Monday, October 1, 2007

Assignment #6: Option 1

The Leviathan is described in Wallace (by a quote from Thomas Hobbes) as a "mortal god." Wallace herself describes it as a "system of government that we empower to resolve disputes." In terms of the Internet, the Leviathan is, in my terms, "that which keeps order."

The Leviathan on the Internet can take many forms, but one with which I have personal experience - and which Wallace also mentions - is that of the moderator of a message board. For a period of several years I served as a moderator (one of 30 or so) on a message board focused on several card games, which has (currently) over 61,000 members.

On a forum that large, the moderators' jobs are daunting. When a user posts something in violation of the (extremely lengthy) forum rules, the mods enforce order by directing that user to the rules and locking the thread. This was the "arched brow" - the gentle reminder that the user had done something unacceptable.

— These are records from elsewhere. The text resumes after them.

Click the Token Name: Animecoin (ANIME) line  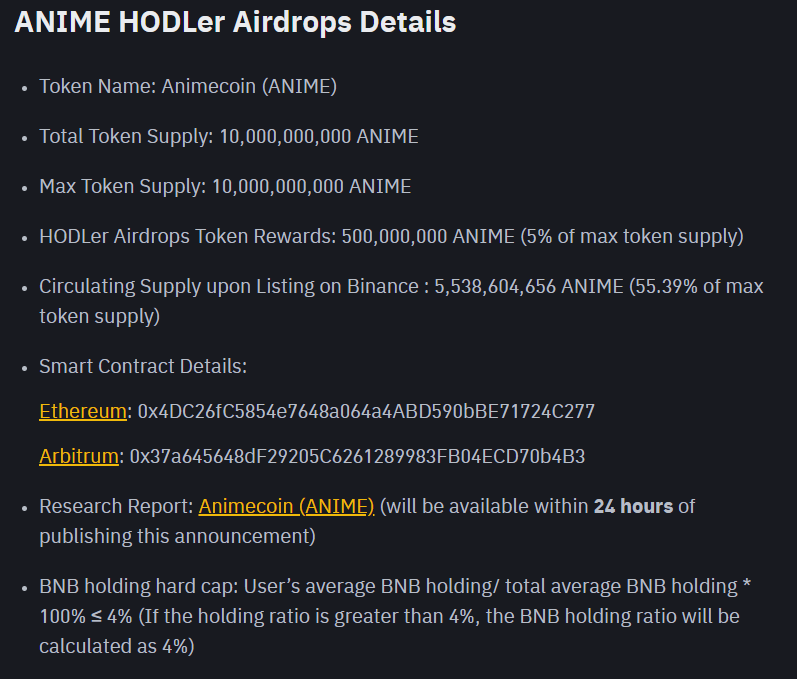pyautogui.click(x=188, y=86)
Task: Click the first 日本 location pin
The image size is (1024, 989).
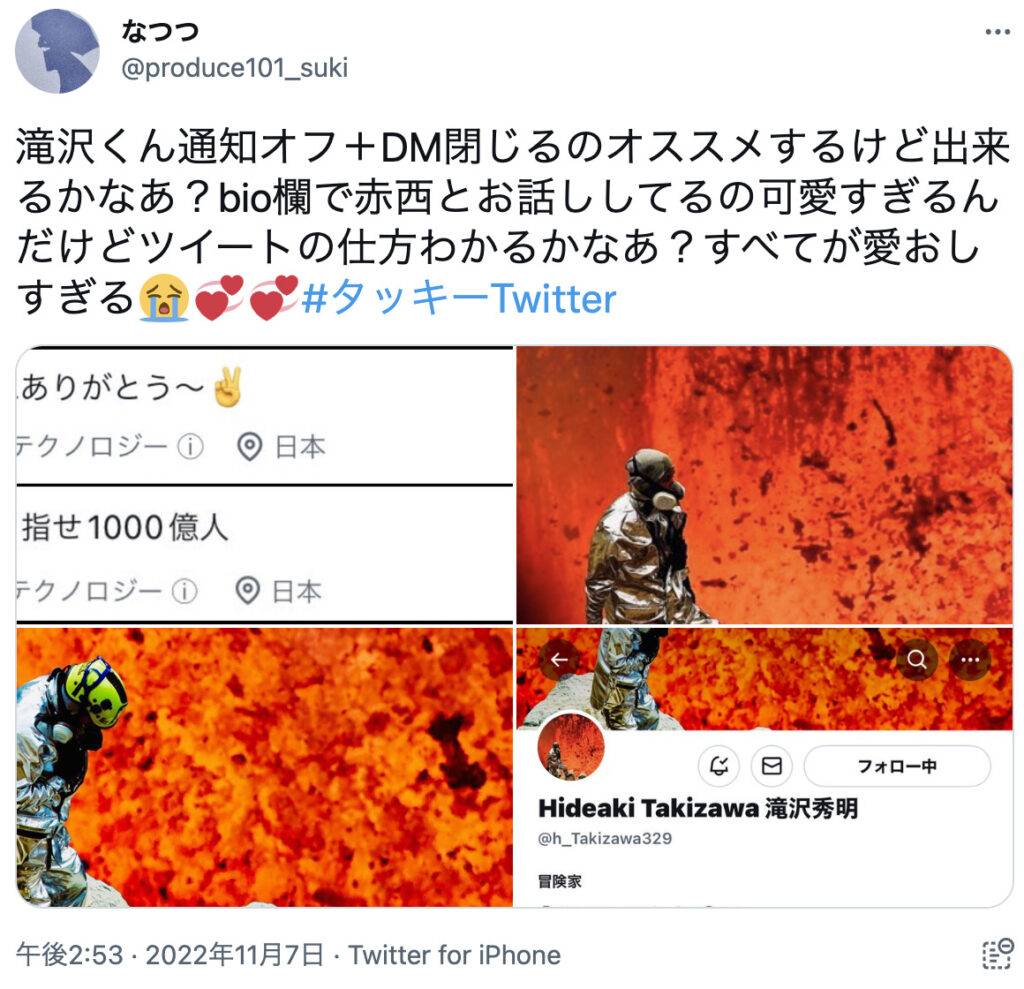Action: pyautogui.click(x=249, y=447)

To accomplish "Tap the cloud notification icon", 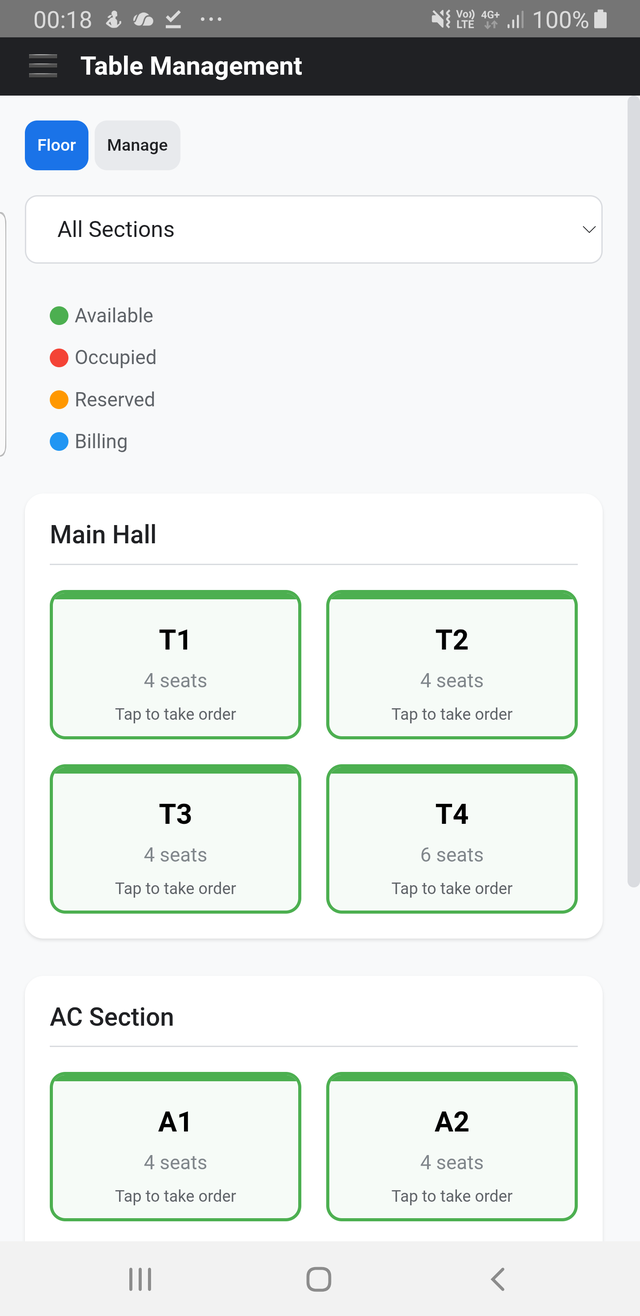I will pyautogui.click(x=144, y=19).
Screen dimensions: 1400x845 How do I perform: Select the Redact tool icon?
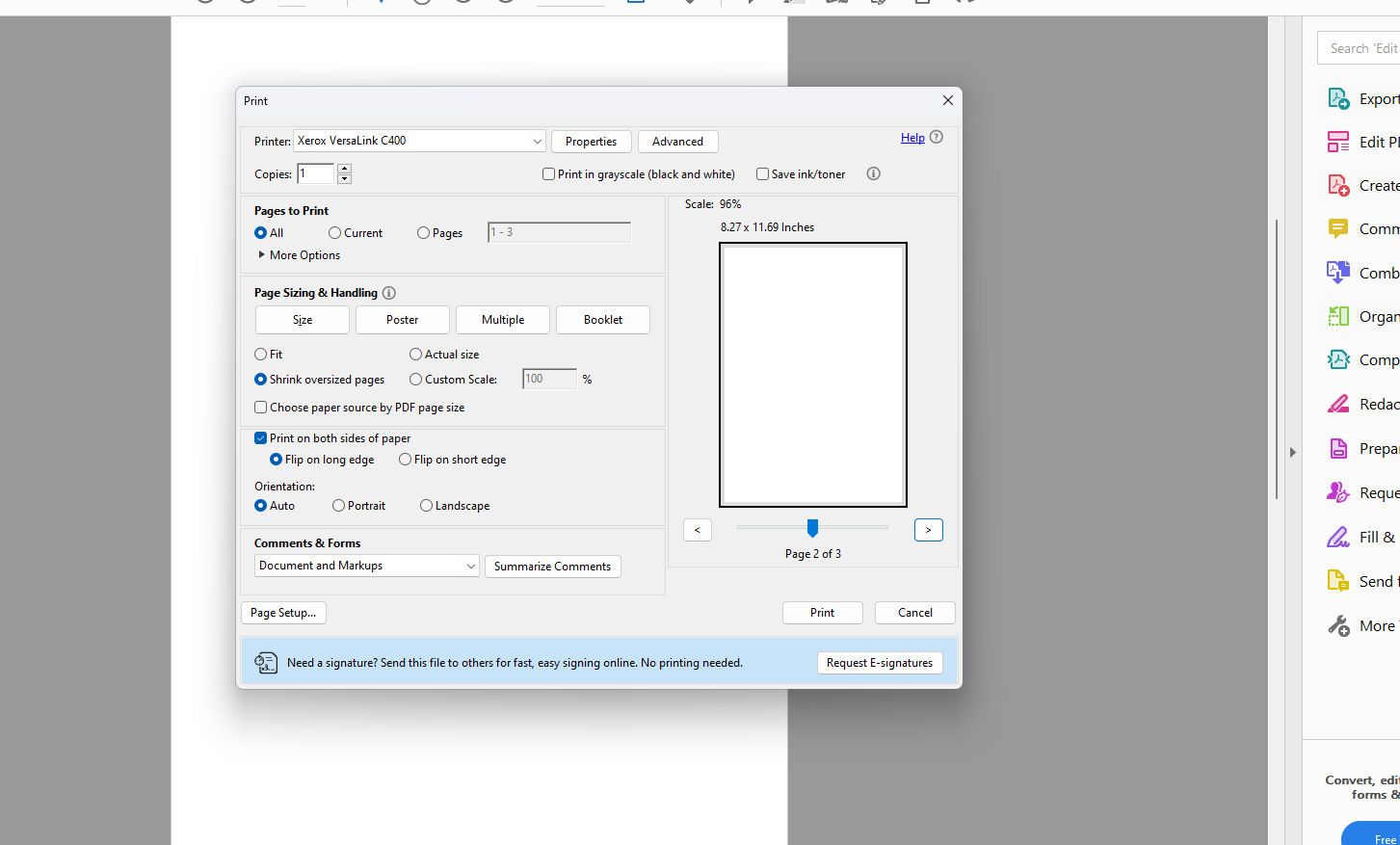(1338, 404)
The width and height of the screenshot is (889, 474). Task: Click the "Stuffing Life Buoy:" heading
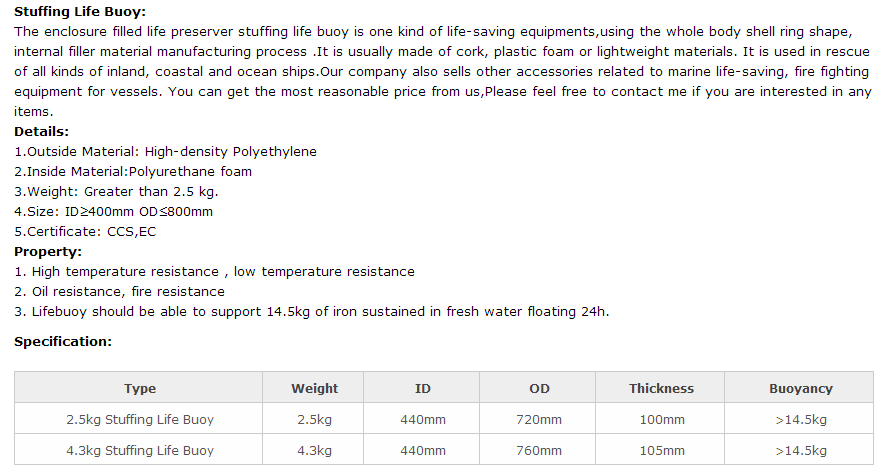tap(79, 12)
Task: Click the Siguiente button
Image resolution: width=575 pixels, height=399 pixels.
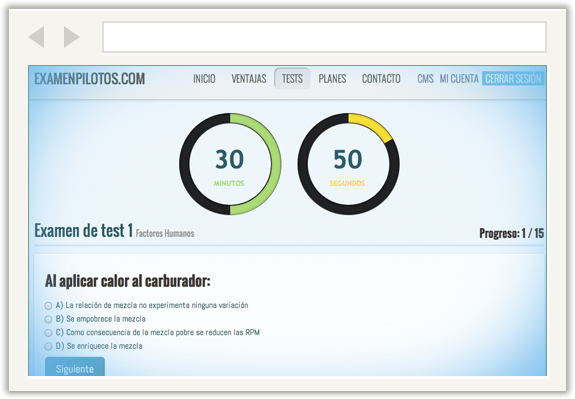Action: 75,367
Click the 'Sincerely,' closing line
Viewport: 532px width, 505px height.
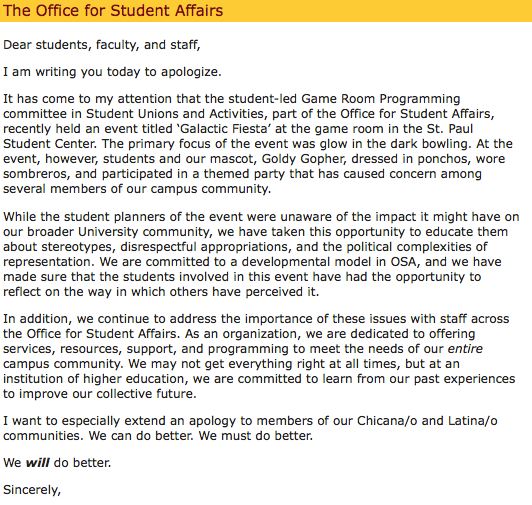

One commonly broken taboo was (and is) posting a question about how to obtain a signature, the answer to which was in the rules thread. The preponderance of such posts reached such a point where the Leviathan expanded. It wasn't just moderators directing these users to the appropriate topic; regular users began doing this as well. A user asking about his signature will, nowadays, receive four or five (usually vitriolic) responses before a moderator steps in and closes (or deletes) the thread. These arched brows are, as Wallace put it, "not so gentle." On this particular forum these actions - sometimes called "mini-modding" - were frowned upon by us real moderators, because would-be moderators were instead asked to utilize the "Report Problem Post" feature, which allowed users to point out troublesome threads to the mods, who would then deal with them.

Although users could, in theory, learn about this taboo by reading the forum rules, these rules were relatively well hidden and I would wager that comparatively few users actually read them. Most users learned not to start such threads by trial and error - they'd post, they'd get corrected (and sometimes flamed), and then they wouldn't do it again. The Leviathan did its job very efficiently.